I don't like this one:

Nonfarm business sector labor productivity increased at a 2.8 percent annual rate during the first quarter of 2010, the U.S. Bureau of Labor Statistics reported today, with output rising 4.0 percent and hours rising 1.1 percent.

That sounds positive. The problem is here:

Unit labor costs in nonfarm businesses fell 1.3 percent in the first quarter of 2010, as the 2.8 percent increase in productivity outpaced a 1.5 percent gain in hourly compensation.

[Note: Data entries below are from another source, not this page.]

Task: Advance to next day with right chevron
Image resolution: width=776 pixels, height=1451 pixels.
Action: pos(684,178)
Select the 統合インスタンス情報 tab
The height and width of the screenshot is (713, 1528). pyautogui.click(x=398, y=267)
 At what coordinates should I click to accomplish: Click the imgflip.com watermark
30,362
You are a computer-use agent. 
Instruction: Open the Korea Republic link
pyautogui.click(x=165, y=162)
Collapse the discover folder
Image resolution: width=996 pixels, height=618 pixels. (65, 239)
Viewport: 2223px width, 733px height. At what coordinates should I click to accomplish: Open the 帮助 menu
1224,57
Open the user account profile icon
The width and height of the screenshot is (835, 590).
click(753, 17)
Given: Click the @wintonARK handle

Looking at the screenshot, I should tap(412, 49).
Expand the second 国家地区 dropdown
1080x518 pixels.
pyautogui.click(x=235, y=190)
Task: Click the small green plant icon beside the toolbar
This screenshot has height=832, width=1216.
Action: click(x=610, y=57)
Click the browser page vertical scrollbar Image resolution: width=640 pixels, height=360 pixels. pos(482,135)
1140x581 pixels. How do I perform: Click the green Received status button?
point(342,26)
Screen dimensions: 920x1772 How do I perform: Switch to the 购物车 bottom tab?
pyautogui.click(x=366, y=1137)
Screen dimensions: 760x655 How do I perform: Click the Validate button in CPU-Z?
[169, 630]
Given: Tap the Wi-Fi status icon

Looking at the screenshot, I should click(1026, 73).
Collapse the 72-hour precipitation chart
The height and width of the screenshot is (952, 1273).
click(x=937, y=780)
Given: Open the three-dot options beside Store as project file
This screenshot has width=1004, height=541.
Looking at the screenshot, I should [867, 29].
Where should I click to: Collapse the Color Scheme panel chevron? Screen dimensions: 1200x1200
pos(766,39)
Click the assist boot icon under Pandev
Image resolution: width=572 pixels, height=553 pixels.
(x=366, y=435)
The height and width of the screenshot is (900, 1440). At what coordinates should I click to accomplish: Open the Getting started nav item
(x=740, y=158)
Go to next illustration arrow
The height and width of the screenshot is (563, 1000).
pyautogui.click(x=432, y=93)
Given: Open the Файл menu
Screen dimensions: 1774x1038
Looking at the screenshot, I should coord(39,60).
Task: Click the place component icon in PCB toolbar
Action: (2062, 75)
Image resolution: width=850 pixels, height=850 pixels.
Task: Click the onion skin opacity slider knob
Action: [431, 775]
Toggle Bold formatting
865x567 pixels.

Unit labor costs fell 4.2 percent over the last four quarters, as the 6.1 percent increase in output per hour over that period outpaced a 1.6 percent rise in hourly compensation.

That's trouble.


Because it's more of what I've noted before - work harder, get paid less for each unit of output, or you're fired!

But the pay you receive for each unit of output is what you then spend into the economy. If you are paid less for each unit of output then you are able to buy fewer units of output with your wages.

This makes business "profits" look good originally, but in the longer term it's a problem because without that income you can't buy what you produce and that ultimately results in business either having to cut prices (deflationary) which damages profitability or they wind up with unsold inventory at any price above the cost of production and they ultimately fail.

The trend continues, although it does appear to be dissipating a bit.

Interesting comments from Denniger.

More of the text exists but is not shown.